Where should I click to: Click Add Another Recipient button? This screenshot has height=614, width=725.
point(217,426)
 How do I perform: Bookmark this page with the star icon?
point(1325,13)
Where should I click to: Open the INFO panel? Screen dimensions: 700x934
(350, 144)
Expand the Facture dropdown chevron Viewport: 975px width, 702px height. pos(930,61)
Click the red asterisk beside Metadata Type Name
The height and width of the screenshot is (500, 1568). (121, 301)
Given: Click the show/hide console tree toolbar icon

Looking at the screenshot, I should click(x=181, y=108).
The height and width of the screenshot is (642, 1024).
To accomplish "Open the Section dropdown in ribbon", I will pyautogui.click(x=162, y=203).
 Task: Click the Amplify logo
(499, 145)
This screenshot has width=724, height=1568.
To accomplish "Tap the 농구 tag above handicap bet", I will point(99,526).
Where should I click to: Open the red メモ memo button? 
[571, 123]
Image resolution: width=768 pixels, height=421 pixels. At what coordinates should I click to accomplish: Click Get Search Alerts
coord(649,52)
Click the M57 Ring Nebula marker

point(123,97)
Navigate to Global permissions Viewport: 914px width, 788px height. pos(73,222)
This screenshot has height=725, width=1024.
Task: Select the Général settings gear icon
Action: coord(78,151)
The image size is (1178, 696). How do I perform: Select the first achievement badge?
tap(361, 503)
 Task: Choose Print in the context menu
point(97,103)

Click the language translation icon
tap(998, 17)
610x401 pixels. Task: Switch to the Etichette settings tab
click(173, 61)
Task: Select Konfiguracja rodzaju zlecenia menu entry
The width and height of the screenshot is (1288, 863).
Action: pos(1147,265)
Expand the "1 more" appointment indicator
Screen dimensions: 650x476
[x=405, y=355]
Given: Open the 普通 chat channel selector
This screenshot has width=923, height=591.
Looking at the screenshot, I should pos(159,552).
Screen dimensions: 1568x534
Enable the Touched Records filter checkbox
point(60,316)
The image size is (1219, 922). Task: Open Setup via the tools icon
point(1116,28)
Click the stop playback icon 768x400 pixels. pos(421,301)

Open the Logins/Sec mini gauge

**Required action:** Copy out exactly the line that holds "The height and width of the screenshot is (642, 1024)." and all remaining lines of the listing, both the first and the last included.

**Answer section:**
The height and width of the screenshot is (642, 1024).
To accomplish "Open the Section dropdown in ribbon", I will pyautogui.click(x=162, y=203).
 Task: Click the Amplify logo
(499, 145)
This screenshot has width=724, height=1568.
To accomplish "Tap the 농구 tag above handicap bet", I will point(99,526).
Where should I click to: Open the red メモ memo button? 
[571, 123]
Image resolution: width=768 pixels, height=421 pixels. At what coordinates should I click to accomplish: Click Get Search Alerts
coord(649,52)
Click the M57 Ring Nebula marker

point(123,97)
Navigate to Global permissions Viewport: 914px width, 788px height. pos(73,222)
This screenshot has height=725, width=1024.
Task: Select the Général settings gear icon
Action: coord(78,151)
The image size is (1178, 696). How do I perform: Select the first achievement badge?
tap(361, 503)
 Task: Choose Print in the context menu
point(97,103)

Click the language translation icon
tap(998, 17)
610x401 pixels. Task: Switch to the Etichette settings tab
click(173, 61)
Task: Select Konfiguracja rodzaju zlecenia menu entry
The width and height of the screenshot is (1288, 863).
Action: pos(1147,265)
Expand the "1 more" appointment indicator
Screen dimensions: 650x476
[x=405, y=355]
Given: Open the 普通 chat channel selector
This screenshot has width=923, height=591.
Looking at the screenshot, I should pos(159,552).
Screen dimensions: 1568x534
Enable the Touched Records filter checkbox
point(60,316)
The image size is (1219, 922). Task: Open Setup via the tools icon
point(1116,28)
Click the stop playback icon 768x400 pixels. pos(421,301)

Open the Logins/Sec mini gauge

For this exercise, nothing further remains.